Bir İntihar Efsanesi’nde yer alan diğer öyküler, birinci tekil anlatıcı gözünden aktarılıyor, yani öykülerimizin başkişisi Roy’un gözünden. Birinci ve ikinci öykü baba ve Roy’un geçmişine, kişiliklerine dair bilgilenmemizi sağlıyor. Birbirini tamamlayan öyküler arasında kırılma Sukkwan Adası’yla yaşanıyor. Kitabın başında yer alan öyküler yazarın dert edindiği şeye küçük bir giriş yapmamızı sağlarken Sukkwan Adası’yla zirveye ulaşan anlatı onun ardılı öykülerle babayı anlama, geçmişe bakma çabasına dönüşüyor. 

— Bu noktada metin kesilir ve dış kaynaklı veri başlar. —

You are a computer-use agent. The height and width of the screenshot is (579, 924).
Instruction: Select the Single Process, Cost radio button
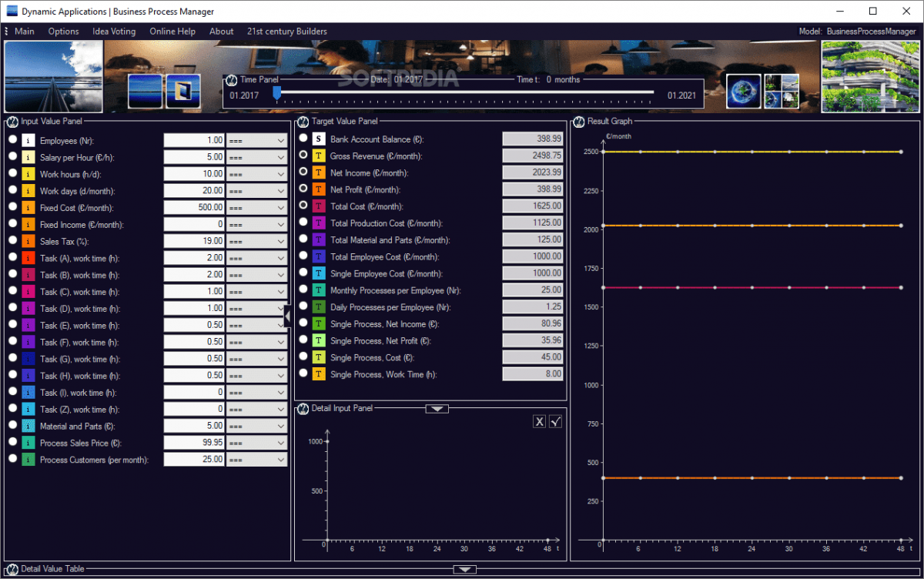(303, 356)
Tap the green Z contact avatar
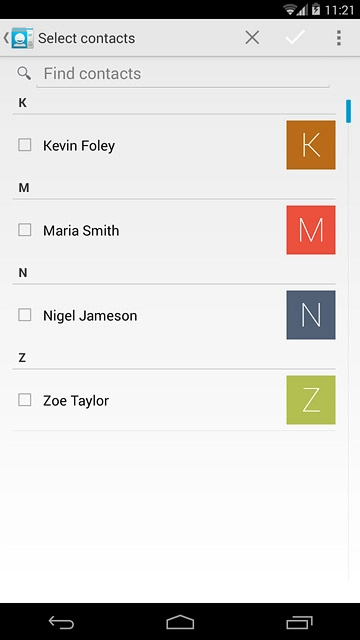The image size is (360, 640). (311, 400)
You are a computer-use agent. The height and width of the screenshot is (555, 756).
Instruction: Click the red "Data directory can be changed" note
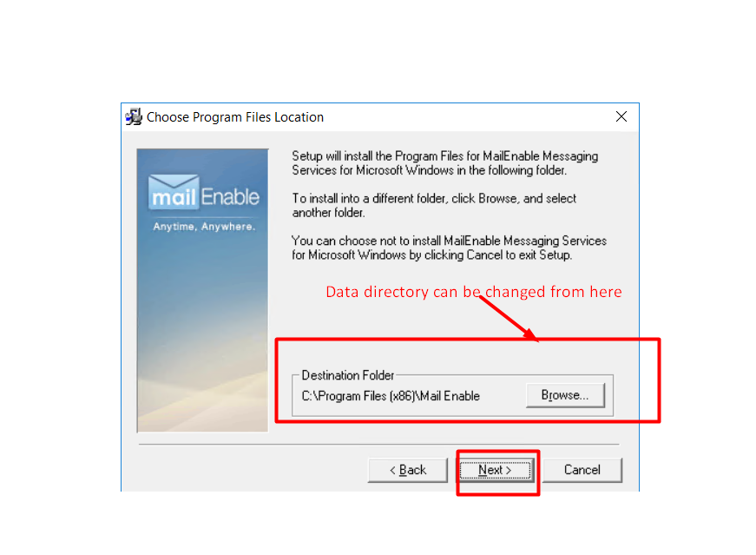click(x=473, y=292)
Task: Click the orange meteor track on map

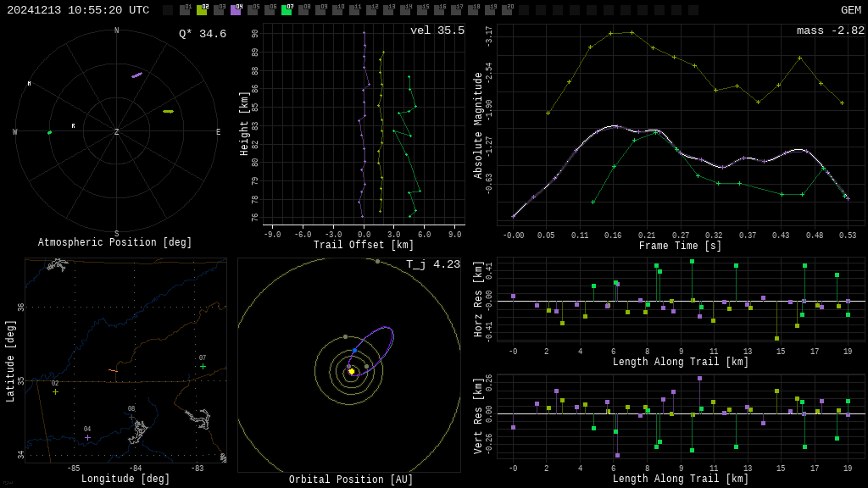Action: (x=113, y=370)
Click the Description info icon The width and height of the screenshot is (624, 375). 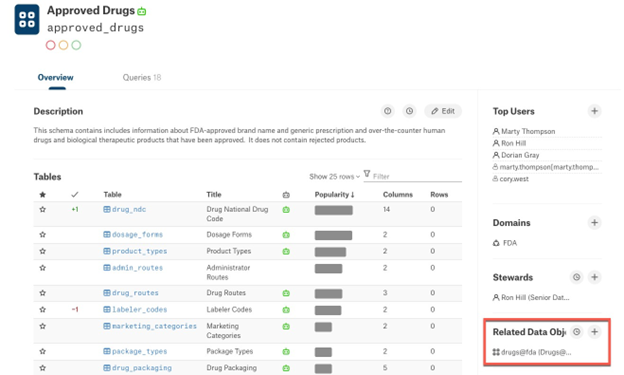(x=388, y=111)
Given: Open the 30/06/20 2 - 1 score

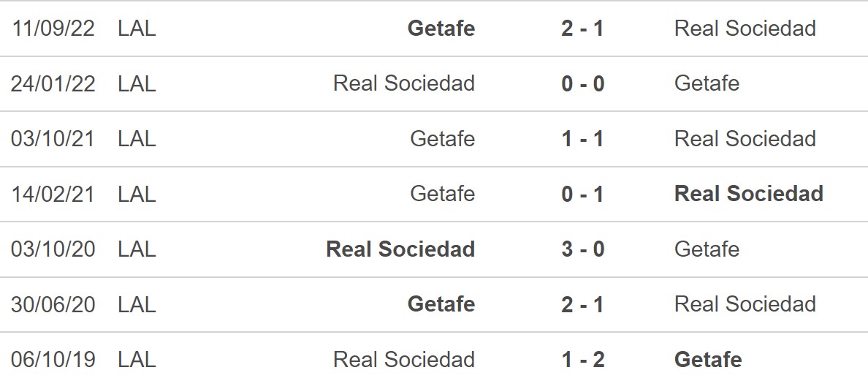Looking at the screenshot, I should click(x=582, y=304).
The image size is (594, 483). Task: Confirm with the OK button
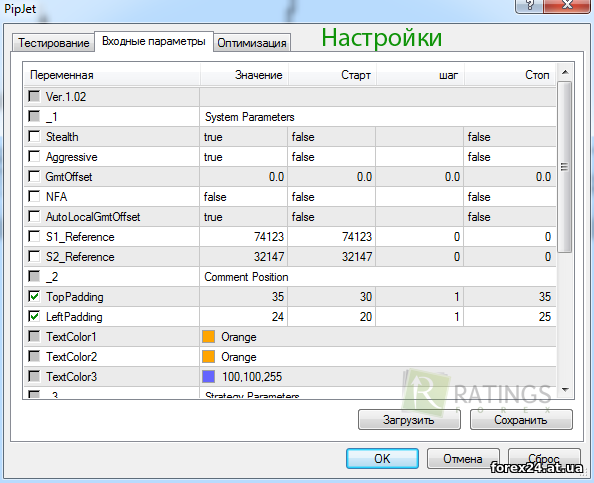point(382,458)
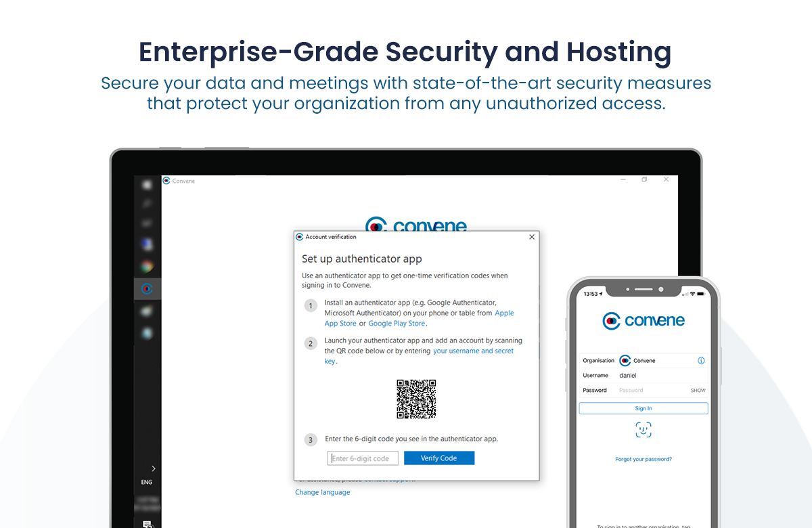This screenshot has height=528, width=812.
Task: Open the ENG language selector in the taskbar
Action: click(146, 481)
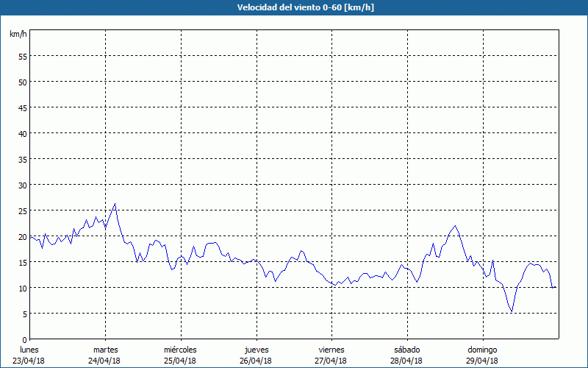Click the km/h unit label
The width and height of the screenshot is (588, 368).
[x=18, y=35]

 Bir İntihar Efsanesi’ndeki ilgi çekici ayrıntılardan biri de doğanın her öyküde başat karakterlerden biri haline dönüştürülmesidir. Alaska gibi çetin hava koşullarının hüküm sürdüğü yerlerde geçen öyküler yazarın dert edindiğini daha etkili aktarmasına olanak verirken okuru anlatının içine çekiyor.

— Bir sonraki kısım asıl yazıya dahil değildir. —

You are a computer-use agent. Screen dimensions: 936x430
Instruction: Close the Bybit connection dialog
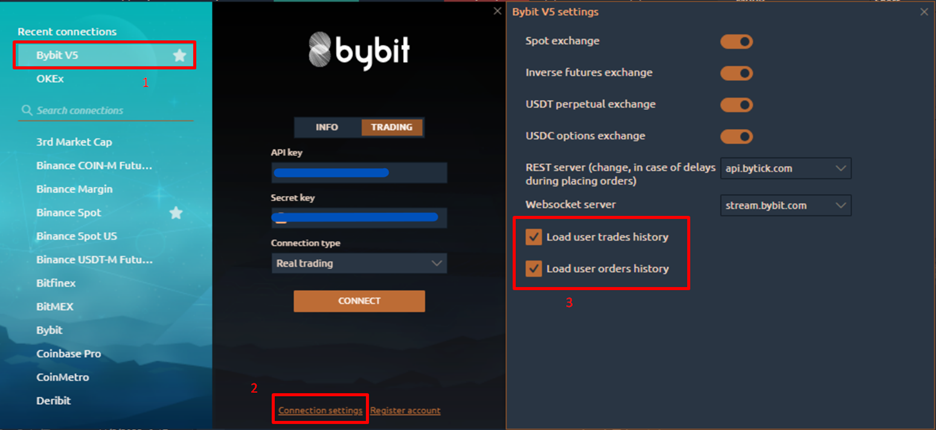coord(497,11)

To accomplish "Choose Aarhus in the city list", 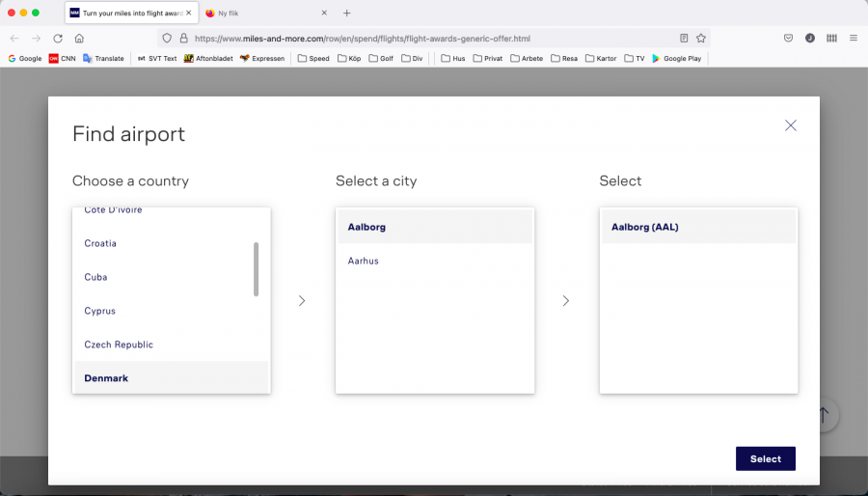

Yazmanın geçmişten kalan yaralara bir kez daha eğilmek olduğunu düşündürüyor Bir İntihar Efsanesi, yaşamın bize dayattıklarını yok sayma, sözcükler aracılığıyla yeni bir gerçeklik kurma olduğunu…
Öykülerde hesaplaşmalara giren Vann yine aynı söyleşide “Ne zaman intihar ve trajedilerden söz etsek siz hep gülüyorsunuz,” sorusuna: “Ailemden olan beş kişi intihar etti ve daha pek çok tuhaf şey yaşandı. Ve ben artık gülüyorum, evet, çünkü tüm bunların benim başıma gelmesi çok komik” diyor. 
Trajedinin kollarında Vann’ın kaleminden hüzünlü okumalar.
Şenay Eroğlu Aksoy
Bu yazı Notos Şubat- Mart 2013 sayısında yayımlanmıştır.